Batteries, cartes mères, verre coloré : la plainte d’Apple dessine le smartphone ChatGPT d’OpenAI

 
En attaquant OpenAI pour vol de secrets industriels, Apple voulait prouver un pillage. Elle a aussi, sans le vouloir, publié le portrait-robot le plus précis à ce jour de l’appareil que prépare son rival : composants, fournisseurs, choix de design. On a lu la plainte comme une fiche technique.
Crédits : Frandroid

D’habitude, pour deviner un produit non annoncé, on épluche des rumeurs, des brevets et des photos floues d’usine. Pour le premier appareil d’OpenAI, la source la plus bavarde vient d’ailleurs : les 41 pages de la plainte déposée par Apple devant un tribunal fédéral. En listant ce que ses ex-salariés auraient emporté, étudié ou apporté en entretien d’embauche, Cupertino dresse en creux la liste de courses de son concurrent. Et cette liste raconte un produit bien plus concret qu’un gadget expérimental.

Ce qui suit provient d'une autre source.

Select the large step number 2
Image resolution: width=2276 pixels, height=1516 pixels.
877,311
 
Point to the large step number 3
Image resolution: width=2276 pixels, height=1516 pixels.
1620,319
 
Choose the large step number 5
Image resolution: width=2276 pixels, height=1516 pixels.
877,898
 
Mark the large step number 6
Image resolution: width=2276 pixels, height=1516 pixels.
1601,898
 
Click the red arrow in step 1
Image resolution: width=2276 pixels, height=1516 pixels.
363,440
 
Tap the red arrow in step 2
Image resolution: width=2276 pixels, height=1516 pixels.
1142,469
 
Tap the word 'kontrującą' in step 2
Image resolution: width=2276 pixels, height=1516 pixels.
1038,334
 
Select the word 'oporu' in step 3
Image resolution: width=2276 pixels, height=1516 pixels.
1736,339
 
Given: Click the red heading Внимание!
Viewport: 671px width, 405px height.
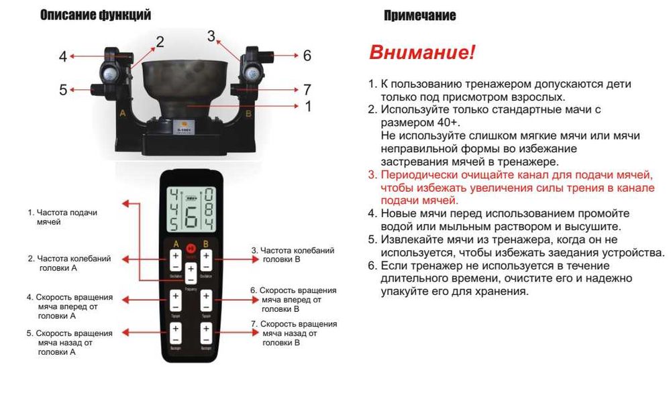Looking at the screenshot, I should pos(422,53).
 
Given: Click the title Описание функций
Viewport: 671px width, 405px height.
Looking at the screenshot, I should pos(95,15).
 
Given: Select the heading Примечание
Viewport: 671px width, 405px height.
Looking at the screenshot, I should pos(419,15).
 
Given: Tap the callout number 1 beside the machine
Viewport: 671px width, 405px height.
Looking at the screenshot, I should pos(308,106).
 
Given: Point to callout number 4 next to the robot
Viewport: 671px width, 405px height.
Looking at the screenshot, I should pos(63,57).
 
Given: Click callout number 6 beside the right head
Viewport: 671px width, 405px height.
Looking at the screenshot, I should pos(307,56).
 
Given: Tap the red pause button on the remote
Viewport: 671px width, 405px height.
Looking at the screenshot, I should pos(191,247).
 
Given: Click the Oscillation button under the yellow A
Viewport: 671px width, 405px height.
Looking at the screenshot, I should pos(175,260).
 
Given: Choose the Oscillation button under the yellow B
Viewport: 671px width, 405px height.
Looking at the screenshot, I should pos(207,260).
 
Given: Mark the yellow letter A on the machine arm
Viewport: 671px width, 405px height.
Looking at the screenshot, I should pos(123,114).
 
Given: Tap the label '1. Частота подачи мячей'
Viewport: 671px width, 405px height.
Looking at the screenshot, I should pos(62,217).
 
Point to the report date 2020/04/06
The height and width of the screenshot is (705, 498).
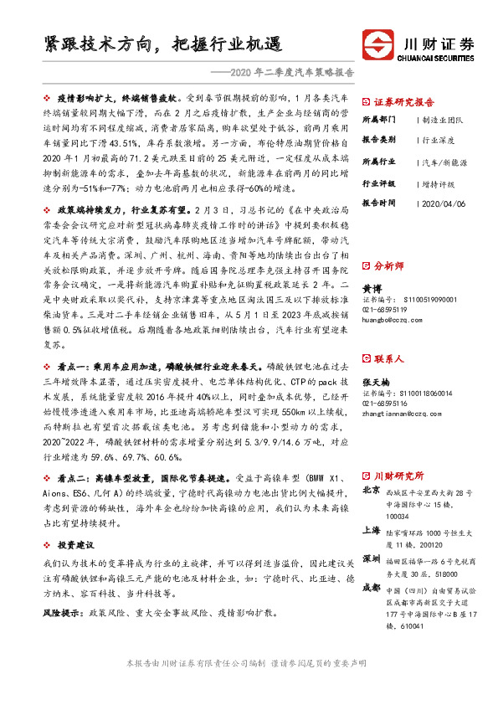[444, 203]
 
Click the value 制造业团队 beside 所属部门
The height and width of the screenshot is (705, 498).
[444, 119]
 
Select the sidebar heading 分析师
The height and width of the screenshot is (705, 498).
[390, 265]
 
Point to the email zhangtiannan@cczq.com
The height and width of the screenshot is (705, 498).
[401, 412]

Rappel du dossier. OpenAI a racheté io, la structure matérielle cofondée par Jony Ive et Tang Tan, ex-patron du design produit de l’iPhone, pour 6,5 milliards de dollars en mai 2025. La société a confirmé ses premiers prototypes en novembre 2025, et l’analyste Ming-Chi Kuo évoquait en avril un smartphone reposant sur des agents d’IA, visé pour 2028, avec MediaTek et Qualcomm dans la boucle. Le reste tenait du mystère : à quoi ressemblerait l’objet. La plainte apporte des réponses involontaires.

Une liste de courses qui ressemble furieusement à un téléphone

Selon Apple, les candidats étaient invités à apporter en entretien des « vraies pièces » de leur travail chez Apple : batteries, cartes mères, SIP, blindages, mais aussi des « coques et dos en verre de différentes couleurs ». Chaque terme mérite une seconde de décodage.

Le SIP, un système complet intégré dans une seule puce compacte, signale une obsession de miniaturisation. Les blindages renvoient à la gestion des interférences électromagnétiques, un problème d’appareil bourré d’antennes. Les dos en verre déclinés en coloris, eux, ne servent à rien dans un prototype de laboratoire : c’est un réflexe de produit grand public, pensé pour une étagère de boutique. Ajoutez l’intérêt allégué d’OpenAI pour les techniques de finition du métal d’Apple, et le supposé compagnon expérimental prend la silhouette d’un objet premium, coloré, produit en volume.

Le profil des recrutements confirme la direction. Toujours selon la plainte, les entretiens creusaient la sélection de composants, les outils de CAO, la simulation, la gestion des fournisseurs. On ne débauche pas des ingénieurs systèmes de l’iPhone et des spécialistes de la fabrication de cartes mères pour construire une enceinte connectée.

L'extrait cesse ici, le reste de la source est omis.